International Journal of Computer Applications |
Foundation of Computer Science (FCS), NY, USA |
Volume 63 - Number 21 |
Year of Publication: 2013 |
Authors: S. Anbumalar, R. Anandanatarajan, P. Rameshbabu |
10.5120/10587-5199 |
S. Anbumalar, R. Anandanatarajan, P. Rameshbabu . Sparse Non-negative Matrix Factorization and its Application in Overlapped Chromatograms Separation. International Journal of Computer Applications. 63, 21 ( February 2013), 1-10. DOI=10.5120/10587-5199
A new NMF algorithm has been proposed for the deconvolution of overlapping chromatograms of chemical mixture. Most of the NMF algorithms used so far for chromatogram separation do not converge to a stable limit point.

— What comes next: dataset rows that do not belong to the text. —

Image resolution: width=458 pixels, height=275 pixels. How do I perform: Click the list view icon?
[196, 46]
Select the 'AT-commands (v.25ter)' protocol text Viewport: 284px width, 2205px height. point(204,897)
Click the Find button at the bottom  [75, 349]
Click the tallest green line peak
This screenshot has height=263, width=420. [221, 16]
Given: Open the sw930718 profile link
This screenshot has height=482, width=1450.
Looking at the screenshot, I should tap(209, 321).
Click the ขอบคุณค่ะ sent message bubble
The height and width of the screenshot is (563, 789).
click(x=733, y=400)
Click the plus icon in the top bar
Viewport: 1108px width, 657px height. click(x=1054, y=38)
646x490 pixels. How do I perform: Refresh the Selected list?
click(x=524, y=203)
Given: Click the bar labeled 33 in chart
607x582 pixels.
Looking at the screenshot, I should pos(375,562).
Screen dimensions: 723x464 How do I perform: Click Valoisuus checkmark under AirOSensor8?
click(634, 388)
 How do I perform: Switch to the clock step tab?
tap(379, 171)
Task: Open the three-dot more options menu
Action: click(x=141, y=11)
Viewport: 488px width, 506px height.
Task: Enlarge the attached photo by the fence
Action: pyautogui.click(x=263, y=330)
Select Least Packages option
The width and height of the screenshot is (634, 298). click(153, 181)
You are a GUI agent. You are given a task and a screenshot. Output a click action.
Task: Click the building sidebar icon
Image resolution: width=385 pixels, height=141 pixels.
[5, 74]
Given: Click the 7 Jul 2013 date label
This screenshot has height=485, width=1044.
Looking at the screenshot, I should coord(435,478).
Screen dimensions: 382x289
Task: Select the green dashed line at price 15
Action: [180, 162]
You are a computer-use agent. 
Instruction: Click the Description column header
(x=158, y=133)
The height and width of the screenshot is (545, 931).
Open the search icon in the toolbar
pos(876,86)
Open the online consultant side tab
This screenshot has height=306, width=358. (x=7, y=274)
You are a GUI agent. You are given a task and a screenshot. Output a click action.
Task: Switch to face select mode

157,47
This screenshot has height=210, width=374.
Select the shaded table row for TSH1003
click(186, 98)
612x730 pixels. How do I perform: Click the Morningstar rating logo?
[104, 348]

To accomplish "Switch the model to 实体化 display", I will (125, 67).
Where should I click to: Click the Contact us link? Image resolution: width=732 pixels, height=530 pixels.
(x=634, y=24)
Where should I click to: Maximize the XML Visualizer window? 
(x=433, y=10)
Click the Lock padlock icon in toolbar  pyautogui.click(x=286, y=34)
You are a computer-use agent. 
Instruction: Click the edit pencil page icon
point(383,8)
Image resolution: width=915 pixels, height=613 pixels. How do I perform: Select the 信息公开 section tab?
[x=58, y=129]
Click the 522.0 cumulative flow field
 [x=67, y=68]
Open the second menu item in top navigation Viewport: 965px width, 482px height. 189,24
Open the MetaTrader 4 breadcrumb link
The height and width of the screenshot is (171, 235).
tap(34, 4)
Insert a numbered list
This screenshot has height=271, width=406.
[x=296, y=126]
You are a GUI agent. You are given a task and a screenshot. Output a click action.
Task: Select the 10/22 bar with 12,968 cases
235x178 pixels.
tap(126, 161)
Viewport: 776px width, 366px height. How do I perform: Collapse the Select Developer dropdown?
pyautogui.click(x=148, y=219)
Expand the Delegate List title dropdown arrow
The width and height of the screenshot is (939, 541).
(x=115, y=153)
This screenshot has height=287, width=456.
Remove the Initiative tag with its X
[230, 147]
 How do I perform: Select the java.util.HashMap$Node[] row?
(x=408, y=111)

To get same results for all the runs, instead of random initialization, three different initialization methods have been used namely, ALS-NMF (robust initialization), NNDSVD based initialization and EFA based initializations. To improve the convergence, a new sNMF algorithm with modified multiplicative update (ML-sNMF) has been proposed in this work for overlapped chromatogram separation. The algorithm has been validated with the help of simulated partially, severely overlapped and embedded chromatograms. The proposed ML-sNMF algorithm has also been validated with the help of experimental overlapping chromatograms obtained using Gas Chromatography –Flame Ionization Detector (GC-FID) for the chemical mixture of acetone and acrolein.